Additional targeting ligands can be introduced into liposomes to enhance vaccine efficacy (Table 4). For example, CD169 + macrophages present antigens to DCs and have been used as alternative targets for cancer vaccines [164, 173]. Grabowska et al. evaluated the ability of liposomes containing ganglioside GM3, a CD169/Siglec-1-binding ligand, and ganglioside GM1, a non-binding ligand, to target antigens in CD169 + macrophages and induce immune responses using a combination of these two ligands [164]. In vivo, CD169 + macrophages captured control and GM1 liposomes; however, their uptake of GM3 liposomes was more than threefold. Furthermore, when GM3 liposomes were loaded with ovalbumin as an antigen and adjuvant, antigen-specific CD8 + and CD4 + T and B cell responses were observed, confirming that the inclusion of GM3 in liposomes enhanced the immune response and increased the efficacy of the vaccine. Similarly, Zhao et al. constructed a mannose-modified liposomal vaccine to target and activate DCs via mannose receptors. This vaccine not only co-delivered HPV16 E7 peptide and CpG oligodeoxynucleotides (CpG ODNs) but also induced an immune response via DCs, which enhanced the antitumor effect [174].

Table 4 Examples of liposomal cancer vaccines

6 Future Direction and Outlook

As illustrated by the examples presented in this review, nanomedicine has been used in various ways to solve conventional problems in cancer therapy. Previous studies have shown that the physicochemical properties of nanoparticles can be modified to modulate the human immune response. Studies continue to explore the correlation of nanoparticles with immune responses in the body, and analyzing the interactions between nanoparticles and immune cells may provide a basis for expanding the application of nanoparticles in immunotherapy.
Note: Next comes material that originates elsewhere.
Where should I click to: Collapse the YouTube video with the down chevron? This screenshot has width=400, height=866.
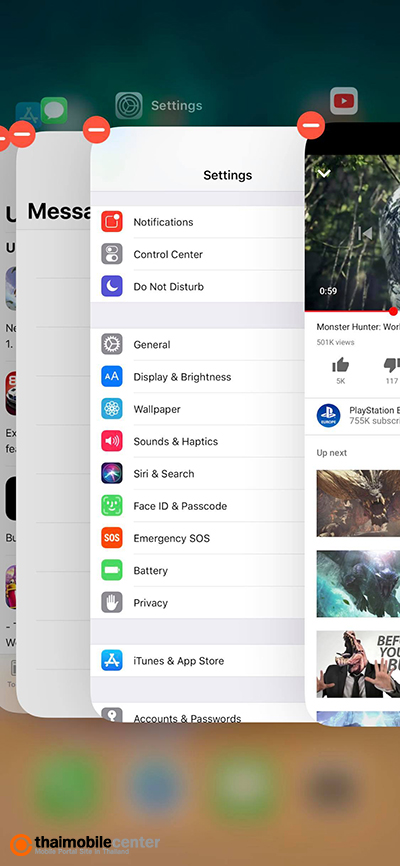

Moreover, among the nanoparticles used in anticancer immunotherapy, lipid-based liposomal particles continue to demonstrate excellent stability and drug delivery efficiency, and the use of liposomes has significantly increased the survival rates of patients with cancer in clinical trials. Owing to the superiority of liposomes, recent years have seen a rapid increase in the use of not only liposomes loaded with conventional chemotherapeutic agents but also improved liposomal delivery systems for immunotherapy. To address the current challenges in anticancer therapy, various strategies have been explored to develop and optimize liposomes, such as controlling the physicochemical properties of the liposome surface using various surface modification techniques, binding antibodies and ligands that target specific cells, and mRNA loading for application as anticancer vaccines.
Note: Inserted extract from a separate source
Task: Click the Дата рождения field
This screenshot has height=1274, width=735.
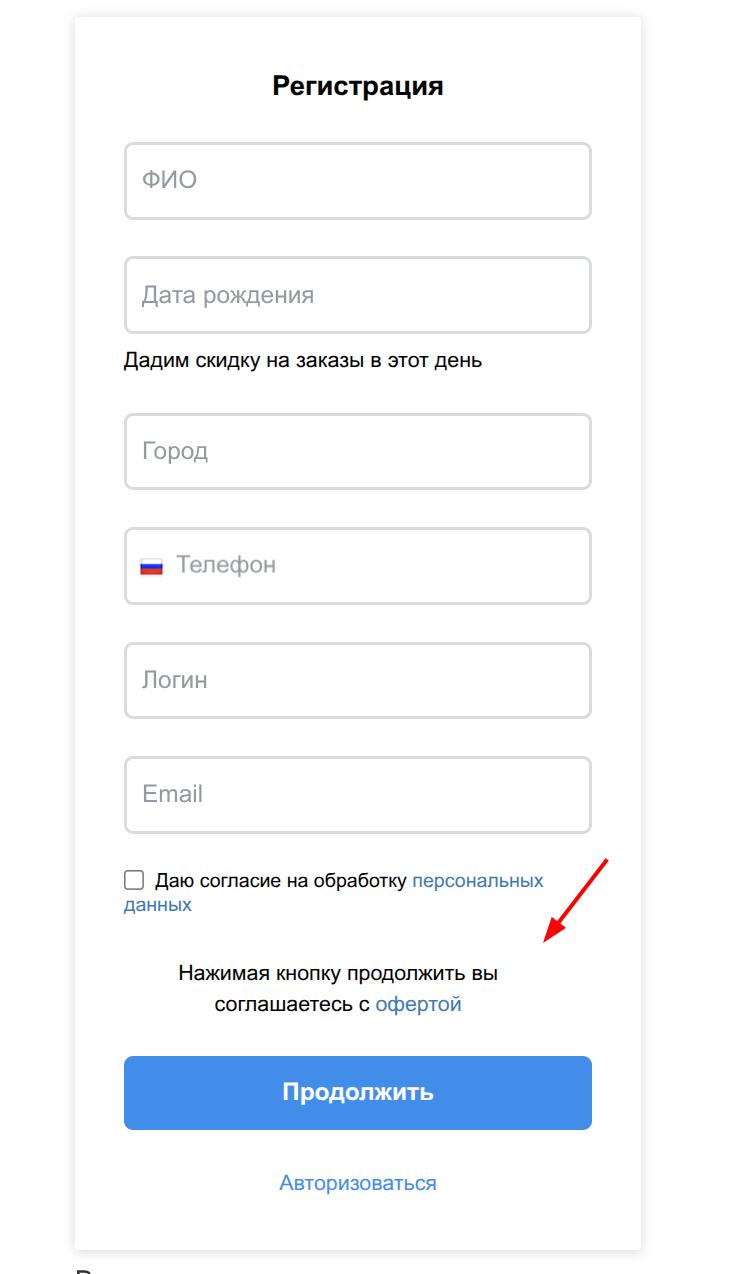Action: 358,295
Nevertheless, anticancer immunotherapies using liposomal delivery systems require further improvements with respect to production cost, yield, and process technology. Anticancer therapy with liposomes can be expensive due to high production costs, low yields, and challenging quality control. Drug encapsulation and targeting ligand attachment involve multiple synthetic and formulation steps, which can further increase production costs and reduce yield, making production challenging. Immunotherapies may require individualization or customization for each patient, which can increase costs and complicate the manufacturing process. However, liposomal drug formulations have continued to attract attention due to their potential for efficient drug loading, mass production, improved cost-effectiveness, and increased therapeutic efficacy. Consequently, the FDA has approved products such as Doxil, Myocet, and ONPATTRO over the past few decades. Various attempts have been made in academia and industry to address these issues. Liposome-based immunotherapeutics, similar to liposome-based chemotherapeutics, are expected to be clinically approved and made available to patients soon [116, 175, 176]. Various attempts have been made in academia and industry to address these issues. Similar to liposome-based chemotherapeutics, liposome-based immunotherapeutics will be clinically approved and made available to patients soon.